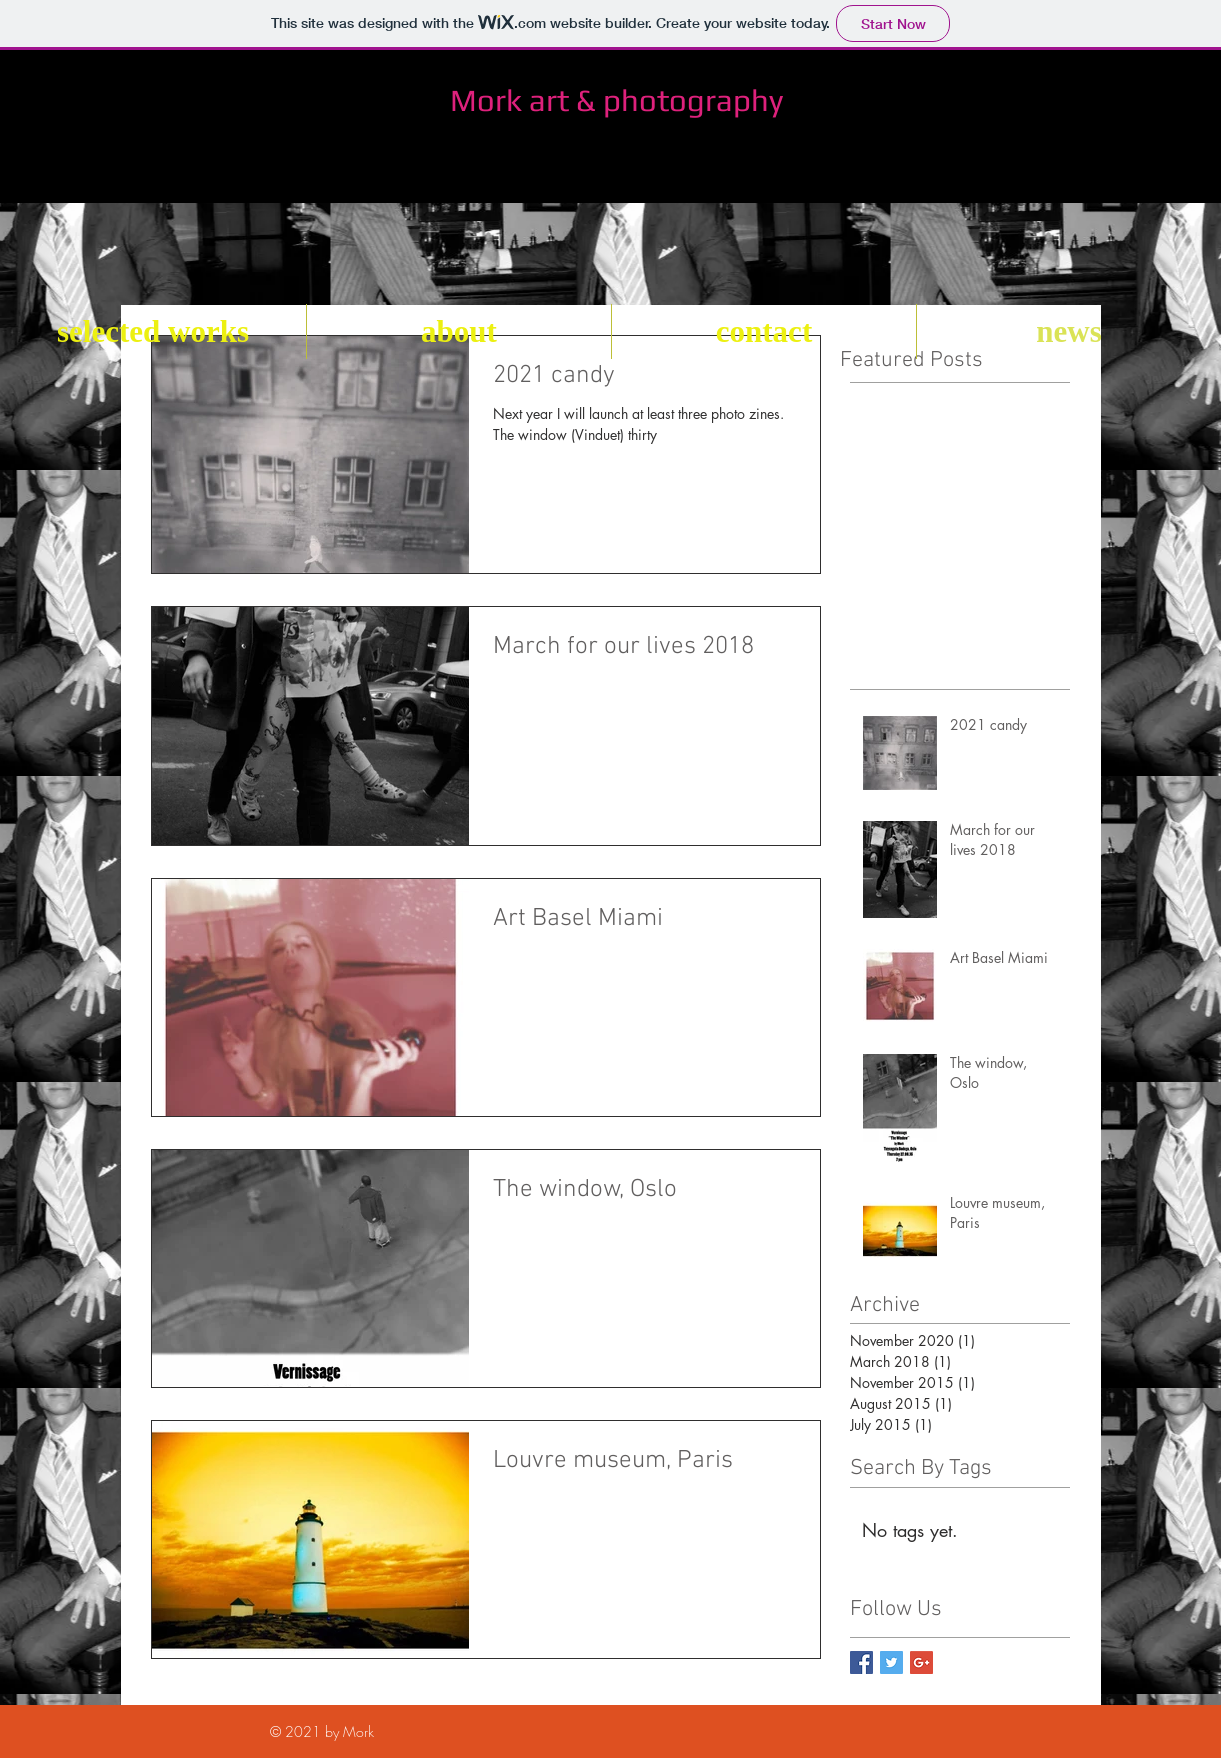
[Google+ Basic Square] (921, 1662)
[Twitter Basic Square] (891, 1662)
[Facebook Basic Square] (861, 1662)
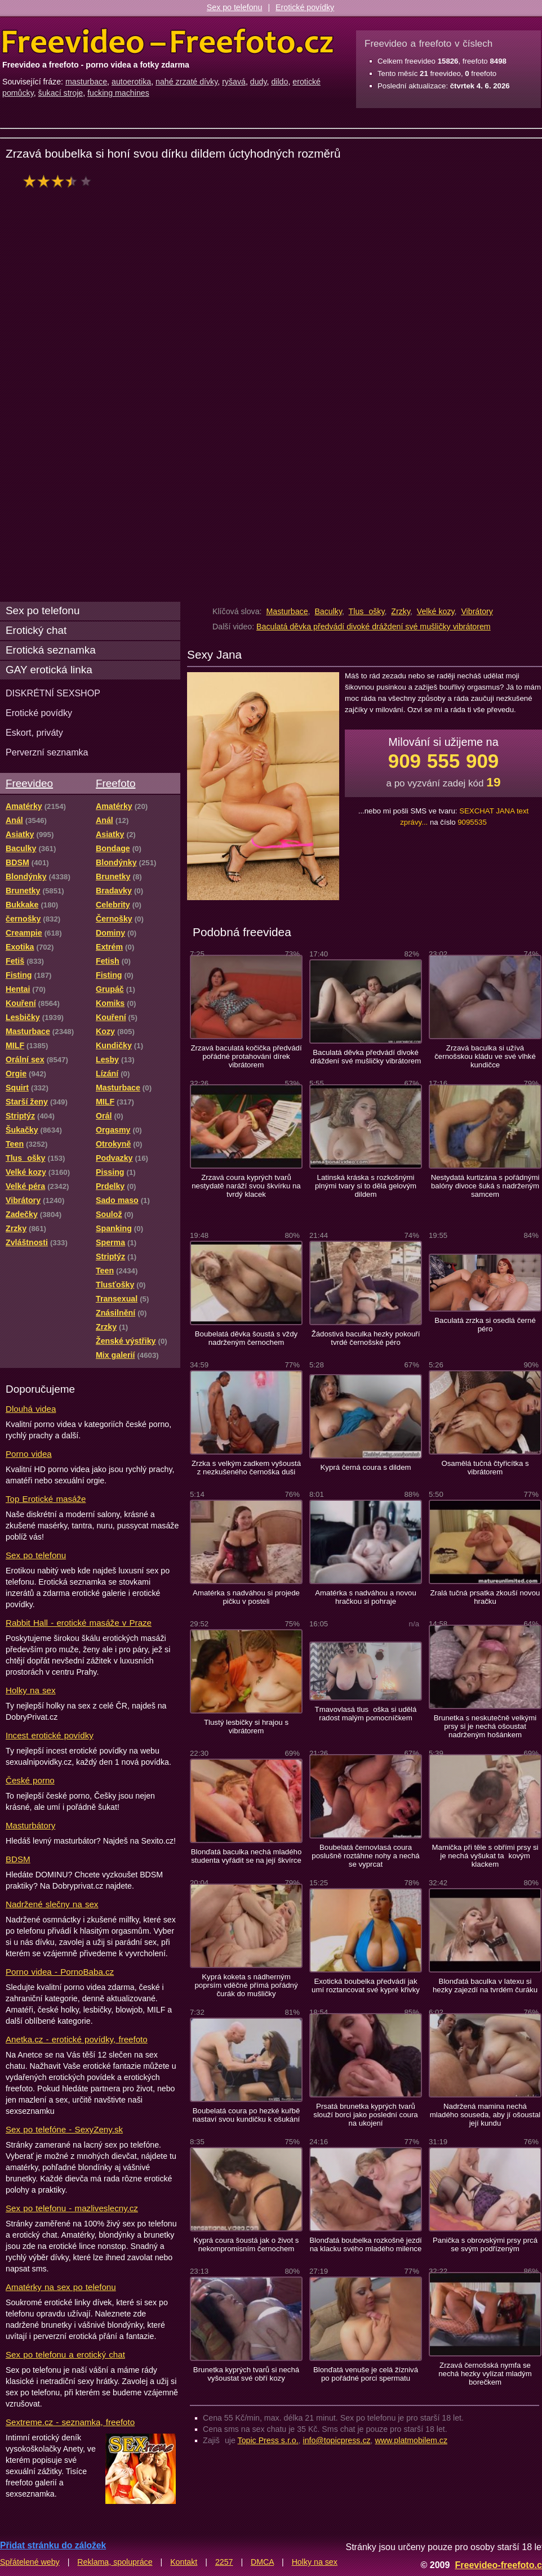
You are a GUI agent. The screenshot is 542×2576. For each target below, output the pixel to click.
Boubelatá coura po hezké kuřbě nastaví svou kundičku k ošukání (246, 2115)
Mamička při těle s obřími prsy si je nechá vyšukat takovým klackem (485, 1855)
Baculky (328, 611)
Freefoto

##############################

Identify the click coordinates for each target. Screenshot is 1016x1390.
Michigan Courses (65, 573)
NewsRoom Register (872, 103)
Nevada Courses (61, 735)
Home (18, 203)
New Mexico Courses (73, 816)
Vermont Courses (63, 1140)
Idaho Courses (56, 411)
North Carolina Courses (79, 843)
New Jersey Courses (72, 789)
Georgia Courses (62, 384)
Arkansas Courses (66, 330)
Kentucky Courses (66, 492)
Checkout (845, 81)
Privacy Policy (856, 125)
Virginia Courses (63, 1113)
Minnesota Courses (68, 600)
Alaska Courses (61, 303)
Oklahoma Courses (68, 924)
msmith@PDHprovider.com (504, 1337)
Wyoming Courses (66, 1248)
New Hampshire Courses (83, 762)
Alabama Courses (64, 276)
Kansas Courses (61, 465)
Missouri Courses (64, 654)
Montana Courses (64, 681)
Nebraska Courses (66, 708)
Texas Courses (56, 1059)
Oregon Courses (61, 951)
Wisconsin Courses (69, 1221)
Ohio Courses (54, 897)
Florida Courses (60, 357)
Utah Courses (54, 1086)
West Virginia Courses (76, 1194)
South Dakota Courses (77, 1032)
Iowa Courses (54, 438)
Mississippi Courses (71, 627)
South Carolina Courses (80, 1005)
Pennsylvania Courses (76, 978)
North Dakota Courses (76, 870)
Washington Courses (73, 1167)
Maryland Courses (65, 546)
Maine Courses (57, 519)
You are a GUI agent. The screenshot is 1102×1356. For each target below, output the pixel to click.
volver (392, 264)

##############################

What is expected:
Recast the material from the line containing "You are a GUI agent. The screenshot is 1102×1356." up to and including the line containing "volver (392, 264)" as a Markdown table. Use the columns Row and Text, put one line in each row with its number, and leave out blank lines.

Finished task:
| Row | Text |
|---|---|
| 1 | You are a GUI agent. The screenshot is 1102×1356. For each target below, output the pixel to click. |
| 2 | volver (392, 264) |